Xibaarubambuk.com : Un incendie s’est déclenché ce matin vers 9h dans un quartier de Koungheul.

Il n’y a eu aucune perte en vie humaine mais l’incendie à occasionné des d’énormes dégâts matériels. Darou Salam est un quartier qui borde le long du mur arrière du Collège d’Etablissement Moyen, le CEM Commune 1 situé au sud de l’hôpital de Koungheul.

Ce matin les habitants de ce quartier sont plongés dans une frayeur extrême. Apres un réveil calme certains de leurs enfants ont pris le chemin de l’école. Les femmes du quartier sont les unes à la maison en train de vaquer aux tâches domestiques. Les autres, à leur rendez-vous matinal, c’est à dire au robinet de chez leur voisine Bakh Dia situé à plus d’un kilomètre de leurs concessions. Brusquement de la fumée. En même temps, des flammes allant crescendo.

 C’est, en effet, un incendie qui provient d’on ne sait où et qui est en train d’élire domicile dans les locaux de Koungheul Santhie/ Darou Saloum où il finira par ravager plus d’une demi douzaine de cases. Ainsi, par l’effet d’un vent violent, la flamme s’est vite propagée allant de toit en toit suivant l’alignement des cases.

 Des hommes et des femmes, alertés par les cris des riverains accouraient de tous les coins. Peinés de ne trouver ni branche, ni eau pouvant aider à freiner la furie des flammes aggravée par l’effet du vent. Ils tentaient en vain d’apporter de l’aide. Ce sont les mêmes cris qui alerteront Djiby Bâ, un habitant des lieux, un homme d’une quarantaine d’année, échappé bel… car ayant difficilement réussi à sortir de la case à l’intérieur de laquelle se trouvait un lit en bois qu’il occupait presque tout le temps ces derniers jours parce que souffrant d’un mal de jambe qui l’y clouait quotidiennement.

C’était, en effet, ses voisines qui poussaient ces cris.

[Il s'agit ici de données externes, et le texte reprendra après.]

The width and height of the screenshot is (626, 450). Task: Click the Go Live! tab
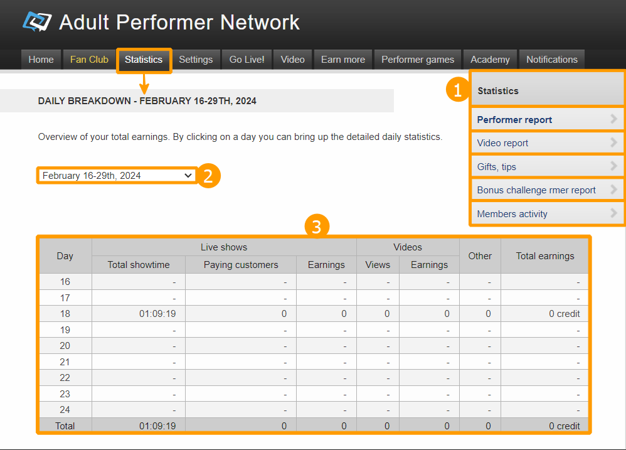click(x=247, y=60)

Leurs cases ayant également pris feu. Et leurs biens matériels ravagés. Comme d’ailleurs les biens qui se trouvaient dans la case de Djiby et d’autres pensionnaires des locaux tels que Mamour BÂ et Cheikh BÂ.

Il y a eu plus de peur que de mal. Bilan de l’incendie: aucune perte en vie humaine. D’énormes dégâts matériels: six cases et un grenier réduit en cendres. Le grenier contenait un bon stock de vivres dont quatre cent cinquante kilogrammes de maïs, trois cent kilogrammes de mil, deux sacs de riz. Des biens mobiliers: une dizaine de lits dont cinq en bois de qualité, trois armoires( 1 à quatre battants, 2 à trois battants), des téléphones portables digitals, un panneau solaire, des couvre-lits, des couvertures, des sommes d’argent estimées à plus de cinquante mille francs, Des matelas, des postes radio, du matériel scolaire, des cartes d’identité nationale, un diplôme du BFEM, une attestation de formation en informatique, des habits.

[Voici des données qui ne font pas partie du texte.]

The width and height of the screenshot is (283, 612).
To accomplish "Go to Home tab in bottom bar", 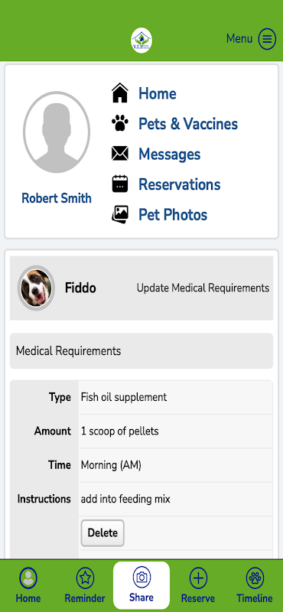I will 28,585.
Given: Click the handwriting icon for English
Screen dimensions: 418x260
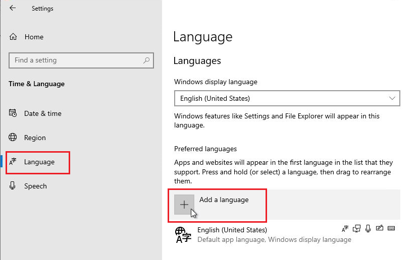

En sus des vêtements et chaussures de ce petit garçon en détresse, un élève de l’école franco-arabe, confiant d’une manière pathétique « Mes parents ont vu brûler tous mes habits et toutes mes chaussures. Ils n’avaient aucun moyen d’éteindre le feu. »

Les éléments des sapeurs pompiers alertés par le Principal du CEM Commune 1 n’ont pu être sur les lieux que plus d’un quart d’heures après. Des dégâts collatéraux sont, par ailleurs, notés dans ledit établissement où des élèves, certainement, effrayés par l’ardeur des flammes ont subitement piqué crise avant de se voir maîtriser par certains professeurs et quelques-uns de leurs camarades.

 Un des éléments de la gendarmerie trouvés sur les lieux déclare n’avoir pas encore d’informations fiables quant à l’origine de l’incendie. Ils comptent, toutefois, poursuivre leur enquête en vue de déterminer l’origine de cet incendie ayant plongé la population de Darou Salam/ Santhie dans une profonde détresse.

Pour rappel Darou Salam/Santhie est un quartier qui date de 2012 et qui a récemment fait l’objet de lotissement, il y a environ 2 mois.